- What to produce:
Pictures are to be excluded. Please print only the lines from the one containing "Viewport: 519px width, 449px" through the end of the data, exactly as they appear.

Items from a dataset
# # # # #
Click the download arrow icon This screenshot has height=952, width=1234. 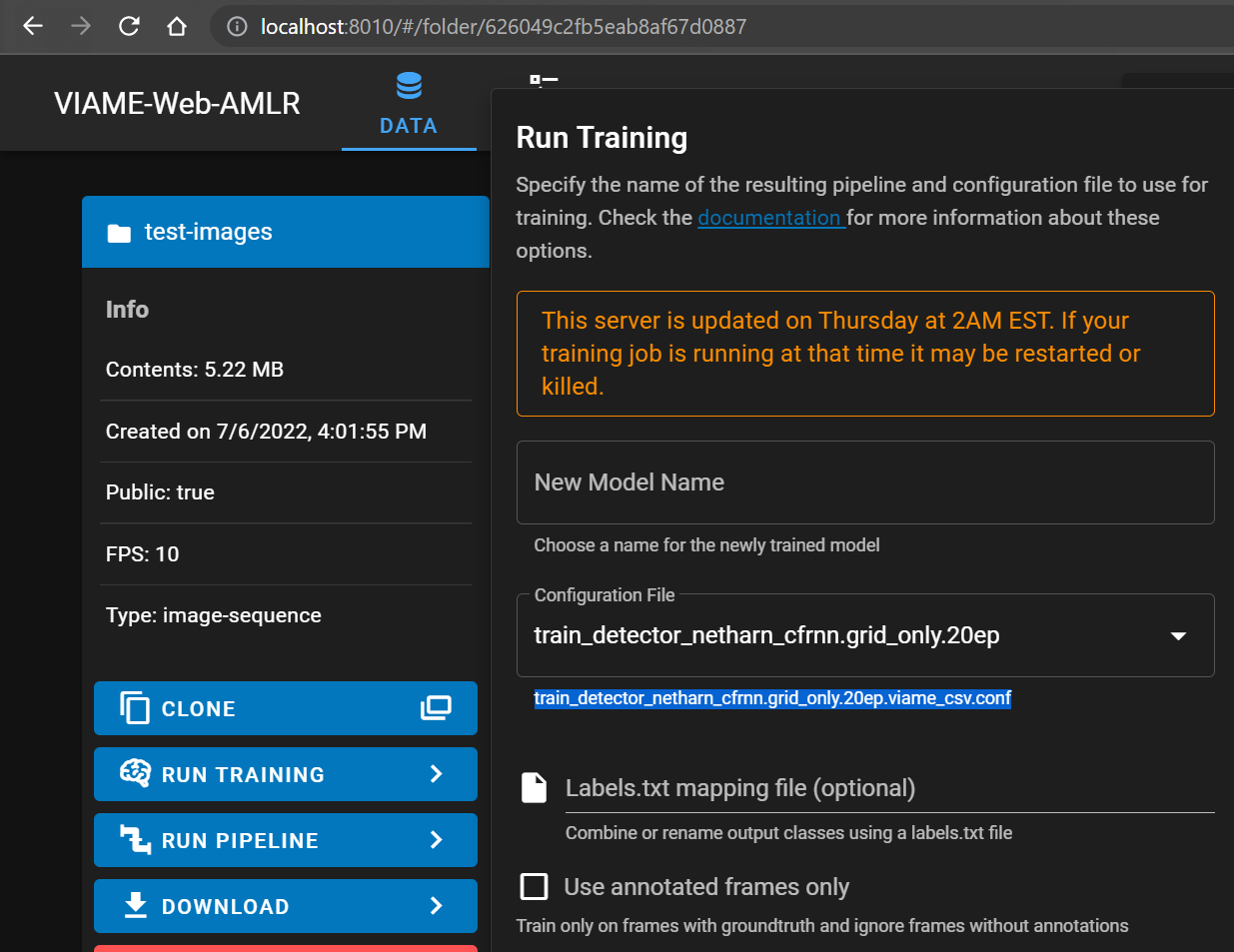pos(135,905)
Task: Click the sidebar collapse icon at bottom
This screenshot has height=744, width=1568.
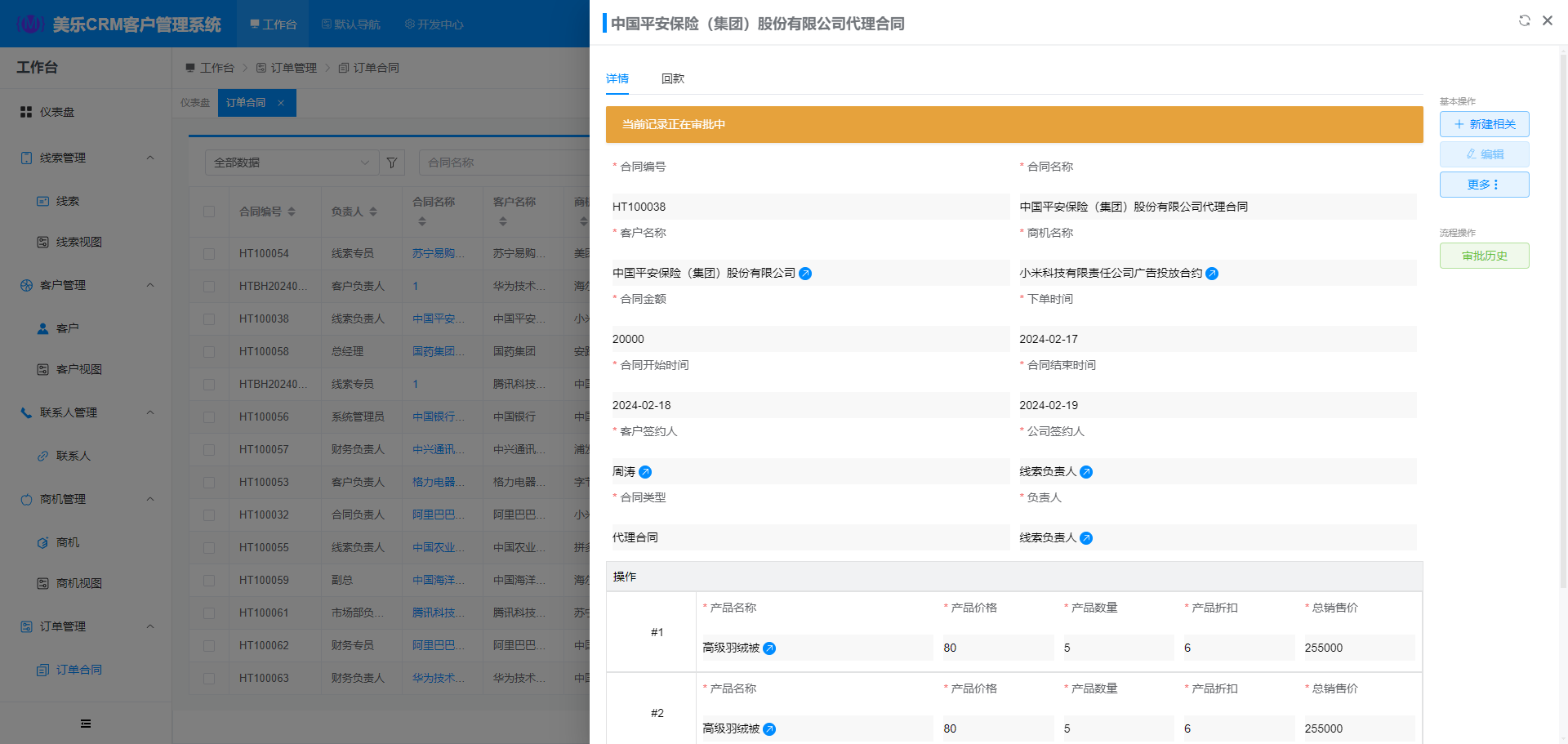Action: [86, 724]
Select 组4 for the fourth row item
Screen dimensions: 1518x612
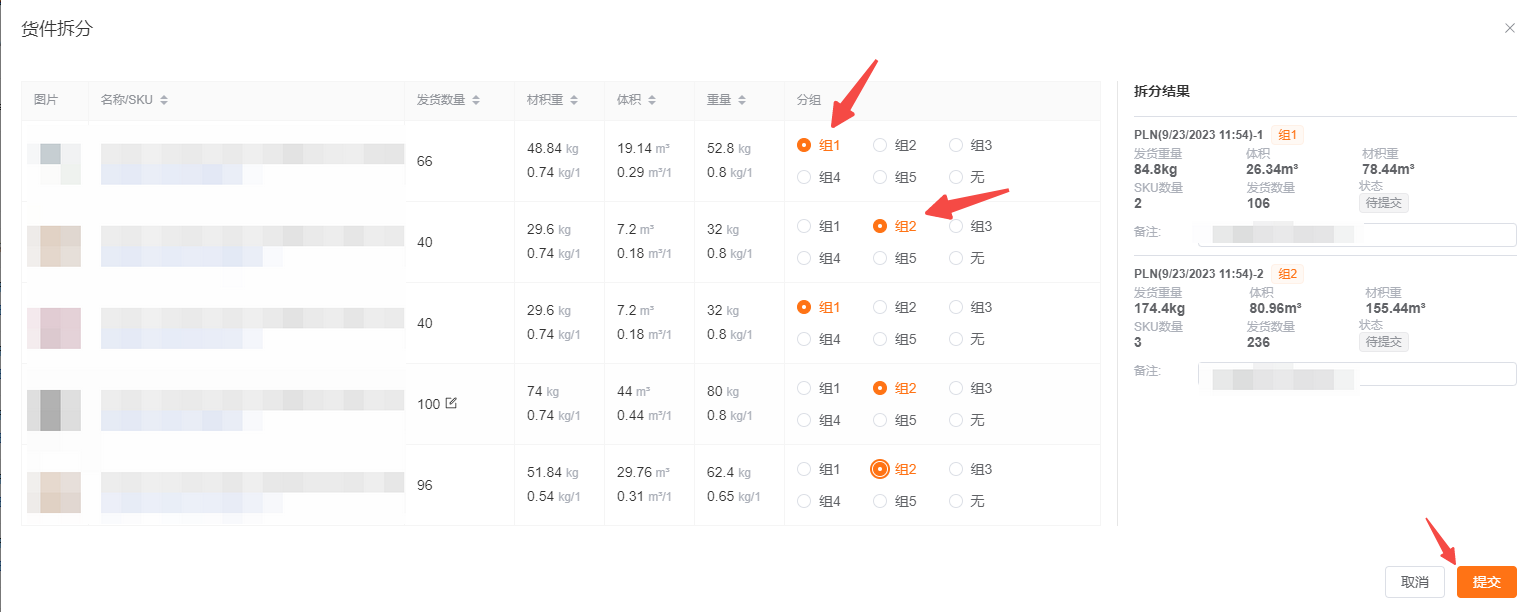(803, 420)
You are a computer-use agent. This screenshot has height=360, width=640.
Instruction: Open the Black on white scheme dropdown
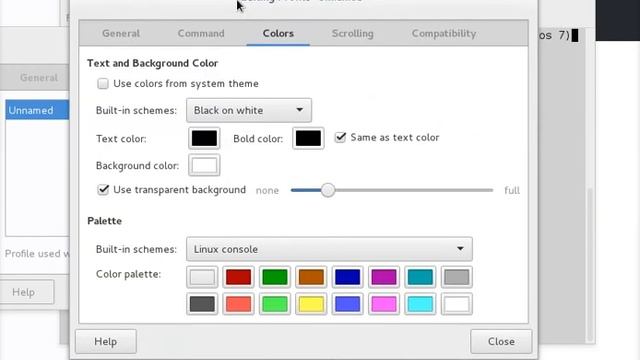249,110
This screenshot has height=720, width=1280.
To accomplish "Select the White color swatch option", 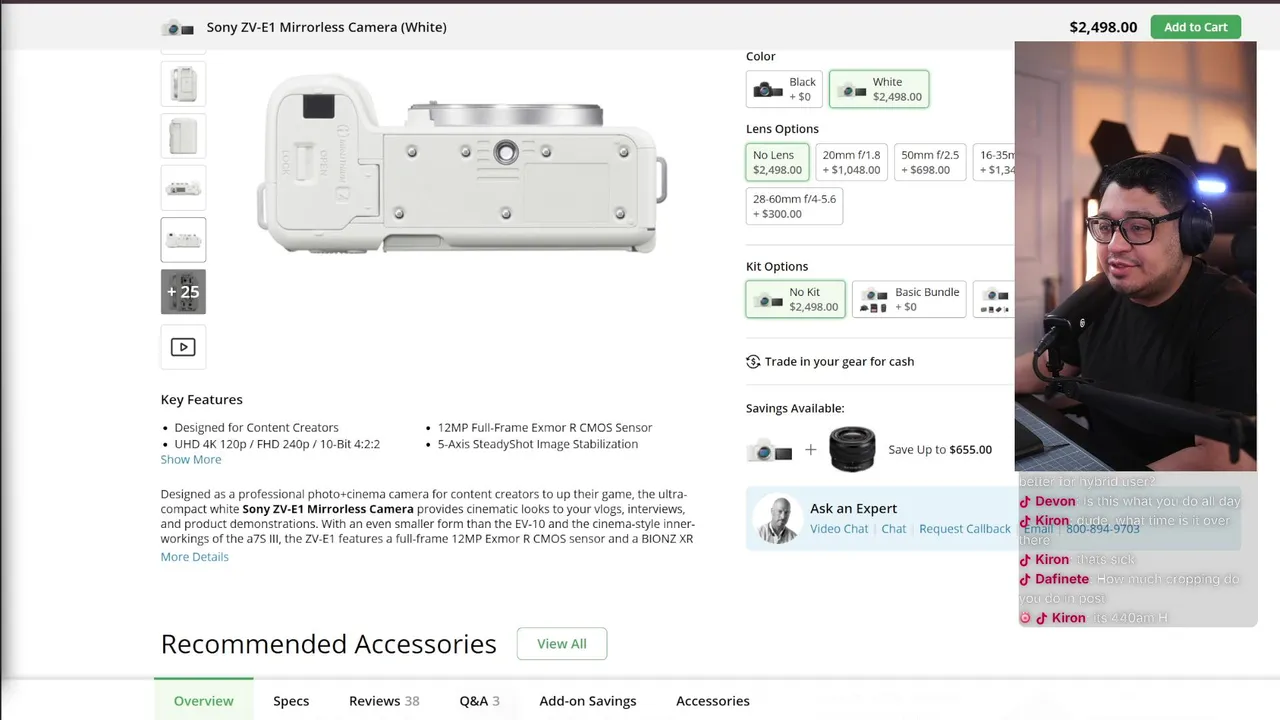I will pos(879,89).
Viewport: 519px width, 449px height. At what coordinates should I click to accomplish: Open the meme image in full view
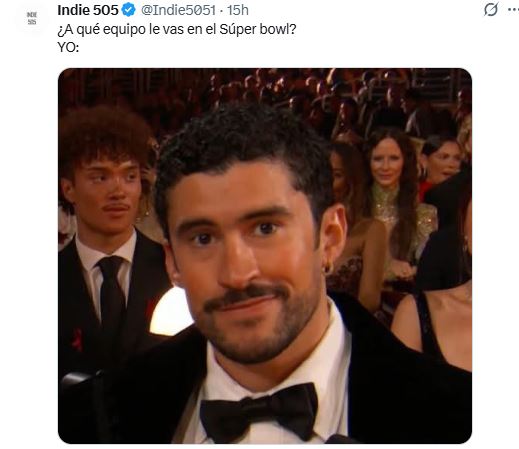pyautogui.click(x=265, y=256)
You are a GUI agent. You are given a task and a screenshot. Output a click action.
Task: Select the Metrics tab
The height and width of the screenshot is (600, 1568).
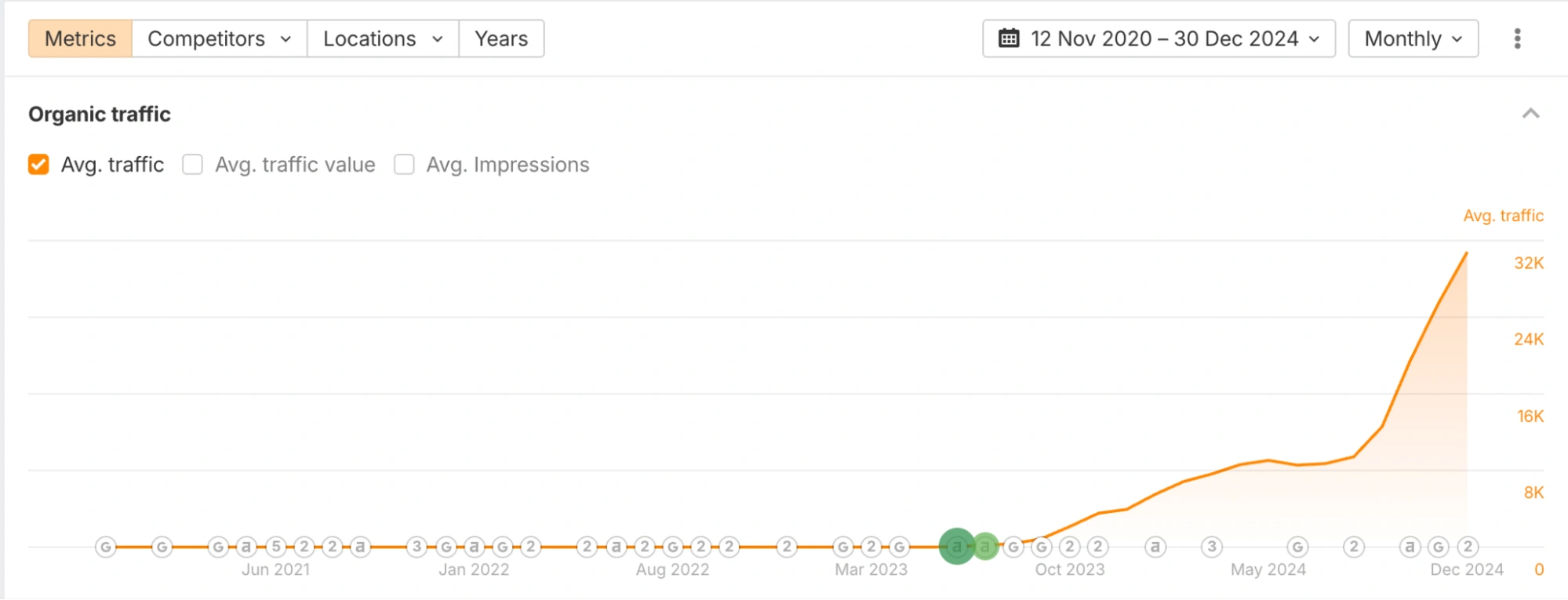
# # # # #
- Exercise answer:
Viewport: 519px width, 449px height. At what coordinates should I click to accomplish: Open the meme image in full view
pyautogui.click(x=265, y=256)
You are a GUI agent. You are given a task and a screenshot. Output a click action.
Task: Select the Metrics tab
The height and width of the screenshot is (600, 1568).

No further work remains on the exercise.